Ulta Beauty and Abercrombie are two of the latest retailers to offer consumers ultra-fast delivery. Retailers are also finding it less expensive to ship items from their stores. Target estimates that it costs on average 40 percent less to ship orders from its stores, compared with shipping from its warehouses. My company even had one of our customers, the luxury sports fashion brand Bogner, use its Toronto Mink Mile store as a high-touch e-commerce fulfillment center during the brunt of the pandemic.

3. Brands Use Data to Find New Customers

While many brands engage real estate brokers and professional consultancies to assist with site selection, others surprisingly use a more lax approach. "I will always tell my retail peers, wanting to open in SoHo is not a strategy," says best-selling author and retail veteran Ron Thurston.

In many ways, the pandemic has decentralized luxury retail. Whether moving to suburbs or to secondary vacation homes, there have been sizable migratory patterns over the past 18 months that have massive implications for retailers.

The Hamptons became a popular destination for many wealthy New Yorkers during the early part of the pandemic. Many luxury retailers, including Gucci, Christian Louboutin, and Dolce & Gabbana, followed them there. Retailers have begun looking beyond traditional fashion districts like Beverly Hills, Manhattan, and Miami as new hubs of commerce.

Brands are now coming to my company and asking "What are the ZIP codes we need to win? Let's go there." That's how we helped Moncler open a pop-up in Vail, Colorado, and Proenza Schouler open in East Hampton and Greenwich, Connecticut. The explosion of technology has also provided a gold mine of intelligence for retailers. From crowd-tracking cameras and point-of-sale devices to customer smartphones and in-store sensors, there's a multitude of data that can become paramount in scouting new locations.

4. Digital-Only Customer Acquisition Strategies Won't Cut It

For retailers, the rise in digital customer acquisition costs has become another reason to experiment with new acquisition channels. Costs are expected to rise further as brands like Apple and Google move to restrict the use of cookies.

As a result, several large advertisers have made deep cuts in their digital ad budgets. One example: Procter and Gamble cut a whopping $200 million. I expect to see more brands and retailers follow suit as they realize physical stores may be a more cost-efficient customer acquisition channel.

Stores are now the media--they're walking billboards that sell. Expect considerable ad spend in 2022 to be redirected toward creative experimentation of stores as retailers look for sustainable ways to acquire and retain customers.

5. Store Associates Will Become a Significant Competitive Advantage

Store managers and corporate executives alike have long realized the powerful potential of frontline retail associates to influence customers. However, they'll need to double down on this philosophy in 2022 and beyond.

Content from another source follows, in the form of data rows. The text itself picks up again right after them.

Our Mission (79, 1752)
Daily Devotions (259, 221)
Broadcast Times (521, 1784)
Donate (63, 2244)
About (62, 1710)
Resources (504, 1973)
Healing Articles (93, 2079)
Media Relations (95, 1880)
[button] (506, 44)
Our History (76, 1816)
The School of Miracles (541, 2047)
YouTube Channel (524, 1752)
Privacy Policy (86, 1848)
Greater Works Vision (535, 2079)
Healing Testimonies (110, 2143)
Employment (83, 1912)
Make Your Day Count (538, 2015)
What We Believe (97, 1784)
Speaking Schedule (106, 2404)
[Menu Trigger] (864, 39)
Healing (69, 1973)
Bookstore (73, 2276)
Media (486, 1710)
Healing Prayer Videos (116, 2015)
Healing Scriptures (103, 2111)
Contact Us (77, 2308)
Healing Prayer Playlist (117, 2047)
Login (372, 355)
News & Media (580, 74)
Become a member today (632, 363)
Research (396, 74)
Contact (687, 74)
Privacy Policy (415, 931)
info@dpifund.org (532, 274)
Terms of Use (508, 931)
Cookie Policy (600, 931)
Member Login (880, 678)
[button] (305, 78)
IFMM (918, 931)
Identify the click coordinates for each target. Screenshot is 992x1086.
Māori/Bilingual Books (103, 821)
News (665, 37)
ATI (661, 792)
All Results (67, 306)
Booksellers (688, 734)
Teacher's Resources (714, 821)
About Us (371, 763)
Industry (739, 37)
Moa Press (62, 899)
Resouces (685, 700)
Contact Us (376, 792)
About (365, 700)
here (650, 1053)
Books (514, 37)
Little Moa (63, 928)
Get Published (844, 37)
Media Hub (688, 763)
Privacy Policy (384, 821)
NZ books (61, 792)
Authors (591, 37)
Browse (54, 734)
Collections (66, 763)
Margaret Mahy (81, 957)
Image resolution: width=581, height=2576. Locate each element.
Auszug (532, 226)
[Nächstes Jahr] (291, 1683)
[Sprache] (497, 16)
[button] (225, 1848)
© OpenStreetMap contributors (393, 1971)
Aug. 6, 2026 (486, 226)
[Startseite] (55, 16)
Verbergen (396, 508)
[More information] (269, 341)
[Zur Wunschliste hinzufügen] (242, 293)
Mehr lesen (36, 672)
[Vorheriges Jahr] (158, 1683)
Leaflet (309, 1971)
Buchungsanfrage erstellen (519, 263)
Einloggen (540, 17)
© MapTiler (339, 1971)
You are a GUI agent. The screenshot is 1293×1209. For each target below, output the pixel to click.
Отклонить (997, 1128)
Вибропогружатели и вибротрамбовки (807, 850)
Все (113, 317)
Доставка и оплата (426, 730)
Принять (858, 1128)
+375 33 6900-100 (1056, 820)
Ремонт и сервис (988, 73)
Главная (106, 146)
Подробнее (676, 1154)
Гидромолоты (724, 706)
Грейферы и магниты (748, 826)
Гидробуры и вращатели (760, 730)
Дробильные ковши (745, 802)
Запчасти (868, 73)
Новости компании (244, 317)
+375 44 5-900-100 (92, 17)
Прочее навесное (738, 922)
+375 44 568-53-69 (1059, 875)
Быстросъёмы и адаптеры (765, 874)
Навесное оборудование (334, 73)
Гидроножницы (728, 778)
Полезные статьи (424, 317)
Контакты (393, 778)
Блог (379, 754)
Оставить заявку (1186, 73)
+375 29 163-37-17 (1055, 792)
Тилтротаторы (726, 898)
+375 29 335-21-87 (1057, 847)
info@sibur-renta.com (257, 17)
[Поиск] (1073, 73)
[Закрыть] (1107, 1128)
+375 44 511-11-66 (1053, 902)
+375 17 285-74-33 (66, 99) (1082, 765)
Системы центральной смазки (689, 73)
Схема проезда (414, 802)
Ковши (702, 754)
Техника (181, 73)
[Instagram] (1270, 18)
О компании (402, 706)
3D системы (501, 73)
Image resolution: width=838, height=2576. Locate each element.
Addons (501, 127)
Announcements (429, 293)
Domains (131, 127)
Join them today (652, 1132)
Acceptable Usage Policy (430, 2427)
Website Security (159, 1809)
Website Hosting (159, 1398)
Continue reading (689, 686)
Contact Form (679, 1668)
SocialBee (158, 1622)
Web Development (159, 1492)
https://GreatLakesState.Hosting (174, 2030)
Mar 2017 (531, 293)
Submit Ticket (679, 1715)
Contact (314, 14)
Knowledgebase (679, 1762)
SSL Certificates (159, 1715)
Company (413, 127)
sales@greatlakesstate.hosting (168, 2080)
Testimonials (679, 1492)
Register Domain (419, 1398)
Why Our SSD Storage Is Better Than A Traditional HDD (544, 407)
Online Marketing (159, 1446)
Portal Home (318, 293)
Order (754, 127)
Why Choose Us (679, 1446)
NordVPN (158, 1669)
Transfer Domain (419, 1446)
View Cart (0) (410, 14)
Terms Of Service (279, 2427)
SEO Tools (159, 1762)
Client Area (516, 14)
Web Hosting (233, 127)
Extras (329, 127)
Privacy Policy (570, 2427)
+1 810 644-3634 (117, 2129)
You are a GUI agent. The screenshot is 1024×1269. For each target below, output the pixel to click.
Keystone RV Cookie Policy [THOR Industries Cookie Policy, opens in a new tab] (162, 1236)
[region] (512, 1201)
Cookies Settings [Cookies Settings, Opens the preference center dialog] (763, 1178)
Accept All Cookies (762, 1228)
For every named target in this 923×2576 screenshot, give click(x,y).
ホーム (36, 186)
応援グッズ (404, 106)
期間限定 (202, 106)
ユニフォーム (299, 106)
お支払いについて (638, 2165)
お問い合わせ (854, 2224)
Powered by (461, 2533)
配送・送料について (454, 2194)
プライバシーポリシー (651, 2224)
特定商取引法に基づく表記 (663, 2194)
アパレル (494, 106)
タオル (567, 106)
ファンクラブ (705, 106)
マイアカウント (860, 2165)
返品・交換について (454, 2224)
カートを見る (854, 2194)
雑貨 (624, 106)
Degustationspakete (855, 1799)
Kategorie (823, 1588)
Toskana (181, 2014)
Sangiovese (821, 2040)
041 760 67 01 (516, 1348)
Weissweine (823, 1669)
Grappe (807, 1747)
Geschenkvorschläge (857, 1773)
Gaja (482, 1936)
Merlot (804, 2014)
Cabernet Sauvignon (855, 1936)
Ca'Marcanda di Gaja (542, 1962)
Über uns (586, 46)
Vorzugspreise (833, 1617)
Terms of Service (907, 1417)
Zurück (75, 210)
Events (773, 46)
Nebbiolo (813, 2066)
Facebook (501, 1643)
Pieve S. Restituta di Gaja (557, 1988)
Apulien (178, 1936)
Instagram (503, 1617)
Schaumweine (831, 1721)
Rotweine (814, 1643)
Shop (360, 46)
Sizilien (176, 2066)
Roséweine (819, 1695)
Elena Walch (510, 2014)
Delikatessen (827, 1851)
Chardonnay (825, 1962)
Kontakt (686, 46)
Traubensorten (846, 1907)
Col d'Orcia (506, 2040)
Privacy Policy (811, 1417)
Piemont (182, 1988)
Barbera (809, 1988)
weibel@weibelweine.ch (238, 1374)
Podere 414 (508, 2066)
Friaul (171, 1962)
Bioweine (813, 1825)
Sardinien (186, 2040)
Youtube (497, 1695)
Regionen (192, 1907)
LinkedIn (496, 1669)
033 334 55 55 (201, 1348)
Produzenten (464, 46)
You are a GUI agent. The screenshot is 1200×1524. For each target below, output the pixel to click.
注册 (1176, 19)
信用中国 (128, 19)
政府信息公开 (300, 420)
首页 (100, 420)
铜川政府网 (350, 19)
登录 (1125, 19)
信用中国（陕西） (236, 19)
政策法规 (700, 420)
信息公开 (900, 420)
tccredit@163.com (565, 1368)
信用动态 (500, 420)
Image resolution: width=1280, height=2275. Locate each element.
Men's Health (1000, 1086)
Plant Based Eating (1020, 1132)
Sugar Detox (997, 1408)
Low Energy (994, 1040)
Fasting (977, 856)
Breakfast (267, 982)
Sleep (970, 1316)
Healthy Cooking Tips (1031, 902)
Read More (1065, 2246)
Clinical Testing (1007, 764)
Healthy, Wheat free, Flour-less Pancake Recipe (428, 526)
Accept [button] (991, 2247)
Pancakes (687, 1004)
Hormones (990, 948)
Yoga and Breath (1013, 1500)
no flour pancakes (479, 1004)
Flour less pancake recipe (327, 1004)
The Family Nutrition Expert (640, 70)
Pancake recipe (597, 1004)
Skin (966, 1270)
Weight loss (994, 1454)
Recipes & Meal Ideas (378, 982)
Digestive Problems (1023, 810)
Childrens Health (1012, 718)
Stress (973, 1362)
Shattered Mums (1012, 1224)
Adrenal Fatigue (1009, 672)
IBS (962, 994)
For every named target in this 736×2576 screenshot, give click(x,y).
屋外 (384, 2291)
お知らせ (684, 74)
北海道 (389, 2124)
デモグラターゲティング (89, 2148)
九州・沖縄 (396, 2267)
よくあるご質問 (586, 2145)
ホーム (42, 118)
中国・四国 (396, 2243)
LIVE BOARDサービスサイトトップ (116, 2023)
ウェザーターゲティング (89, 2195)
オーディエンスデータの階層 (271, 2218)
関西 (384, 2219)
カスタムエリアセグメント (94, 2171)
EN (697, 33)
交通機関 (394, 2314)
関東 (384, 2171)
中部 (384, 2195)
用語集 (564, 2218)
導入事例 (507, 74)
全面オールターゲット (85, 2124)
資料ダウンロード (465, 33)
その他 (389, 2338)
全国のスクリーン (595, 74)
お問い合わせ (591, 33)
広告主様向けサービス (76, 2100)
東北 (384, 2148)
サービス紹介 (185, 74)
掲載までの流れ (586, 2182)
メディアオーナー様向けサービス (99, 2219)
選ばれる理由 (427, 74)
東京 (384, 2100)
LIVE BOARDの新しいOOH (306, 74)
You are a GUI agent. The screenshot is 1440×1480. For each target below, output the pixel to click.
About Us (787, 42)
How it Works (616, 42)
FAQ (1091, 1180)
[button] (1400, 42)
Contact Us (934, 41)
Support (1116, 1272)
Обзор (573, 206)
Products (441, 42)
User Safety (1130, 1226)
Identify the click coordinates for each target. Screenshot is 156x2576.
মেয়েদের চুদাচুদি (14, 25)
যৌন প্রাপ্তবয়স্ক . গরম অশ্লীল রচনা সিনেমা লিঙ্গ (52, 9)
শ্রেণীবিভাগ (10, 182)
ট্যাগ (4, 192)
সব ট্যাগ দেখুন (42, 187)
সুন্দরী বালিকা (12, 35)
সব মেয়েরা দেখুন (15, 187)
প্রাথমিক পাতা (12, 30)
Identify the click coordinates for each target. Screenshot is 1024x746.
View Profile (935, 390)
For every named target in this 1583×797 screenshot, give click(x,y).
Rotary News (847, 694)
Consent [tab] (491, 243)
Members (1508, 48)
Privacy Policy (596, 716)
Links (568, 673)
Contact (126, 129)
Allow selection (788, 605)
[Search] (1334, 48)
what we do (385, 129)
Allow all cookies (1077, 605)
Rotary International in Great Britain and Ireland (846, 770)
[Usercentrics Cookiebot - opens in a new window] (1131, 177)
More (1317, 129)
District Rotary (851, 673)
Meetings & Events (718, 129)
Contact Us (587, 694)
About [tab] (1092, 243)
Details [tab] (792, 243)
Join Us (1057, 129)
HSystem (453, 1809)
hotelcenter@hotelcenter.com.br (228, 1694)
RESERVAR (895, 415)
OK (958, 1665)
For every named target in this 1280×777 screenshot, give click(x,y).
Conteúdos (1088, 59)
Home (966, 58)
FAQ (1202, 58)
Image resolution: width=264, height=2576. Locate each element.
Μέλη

"The beginning, middle, and end of building a successful retail strategy is putting people first," says Thurston. While technology plays a critical role in the modern retail experience, the most successful brands understand the power of human connection in facilitating meaningful relationships.

Retailers that optimize for experience and customer retention and adopt more customer-centric metrics around Net Promoter Score (NPS) will be better positioned to win markets, irrespective of channel.